First, there is Isobel’s determination to “save” ex-prostitute Ethel, even to the extent of offering her a position in her house. As a result, Mrs. Byrd, the cook/housekeeper, resigns. The senior staff at the big house, especially the men, are shocked. Here, the middle-class virtue of Isobel is seen as demonstrably superior to the narrow and traditional morality of several working class characters.

Second, Matthew, Isobel’s son, has been investigating Downton’s books. He finds that the estate has been mismanaged for decades, and he is determined to put it back on the right course. He says to Mary that one of the most important middle-class values is husbandry (as in the controlled and judicious use of resources). The bourgeois methods will prove far more effective in saving Downton than those of the aristocracy. Murray, the middle class family solicitor, agrees with Matthew. And thus again we have that idea of saving, of providing salvation.

Third, and most importantly, we have the conflict between the two doctors over the proper treatment for Lady Sybil for the last days of her pregnancy. Dr. Clarkson, the middle-class family doctor, diagnoses her with eclampsia and wants to take her to hospital. Lord Grantham’s chosen physician, the aristocratic Sir Phillip, thinks that she is doing just fine and that they do not need to rely on institutions like hospitals! to bring a child into this world. Guess who is proven right? And so we bid farewell to Lady Sybil. Clarkson’s hard work and experience trumps Sir Phillip’s pedigree.

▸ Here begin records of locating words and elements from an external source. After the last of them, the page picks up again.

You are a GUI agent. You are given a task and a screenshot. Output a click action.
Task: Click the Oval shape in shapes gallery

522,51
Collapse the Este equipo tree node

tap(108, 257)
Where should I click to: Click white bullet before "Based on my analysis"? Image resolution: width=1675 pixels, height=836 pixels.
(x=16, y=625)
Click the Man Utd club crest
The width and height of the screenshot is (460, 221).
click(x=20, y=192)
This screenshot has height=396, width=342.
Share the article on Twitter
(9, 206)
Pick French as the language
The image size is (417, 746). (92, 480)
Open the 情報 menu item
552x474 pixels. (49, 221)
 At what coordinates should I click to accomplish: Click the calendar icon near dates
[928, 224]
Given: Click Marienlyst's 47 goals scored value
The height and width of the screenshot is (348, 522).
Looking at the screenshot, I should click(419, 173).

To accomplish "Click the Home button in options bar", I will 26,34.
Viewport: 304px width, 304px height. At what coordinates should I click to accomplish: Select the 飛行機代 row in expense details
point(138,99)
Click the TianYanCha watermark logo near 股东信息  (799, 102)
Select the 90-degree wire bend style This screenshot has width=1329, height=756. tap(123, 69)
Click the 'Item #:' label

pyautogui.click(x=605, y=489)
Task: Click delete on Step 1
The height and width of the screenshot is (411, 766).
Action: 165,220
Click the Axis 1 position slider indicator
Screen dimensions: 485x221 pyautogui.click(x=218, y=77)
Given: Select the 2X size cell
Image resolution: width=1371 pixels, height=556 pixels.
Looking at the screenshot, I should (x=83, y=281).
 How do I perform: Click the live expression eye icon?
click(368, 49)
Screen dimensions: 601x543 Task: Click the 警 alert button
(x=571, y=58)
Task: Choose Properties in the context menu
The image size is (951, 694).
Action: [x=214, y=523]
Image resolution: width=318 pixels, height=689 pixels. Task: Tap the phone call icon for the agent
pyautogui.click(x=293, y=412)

Matthew Arnold wrote, “Our guides who are chosen by the Philistines and who have to look to their favour, tell the Philistines how ‘all the world knows that the great middle-class of this country supplies the mind, the will, and the power requisite for all the great and good things that have to be done,’ and congratulate them on their ‘earnest good sense, which penetrates through sophisms, ignores commonplaces, and gives to conventional illusions their true value’.” Arnold would have found tonight’s episode especially fascinating.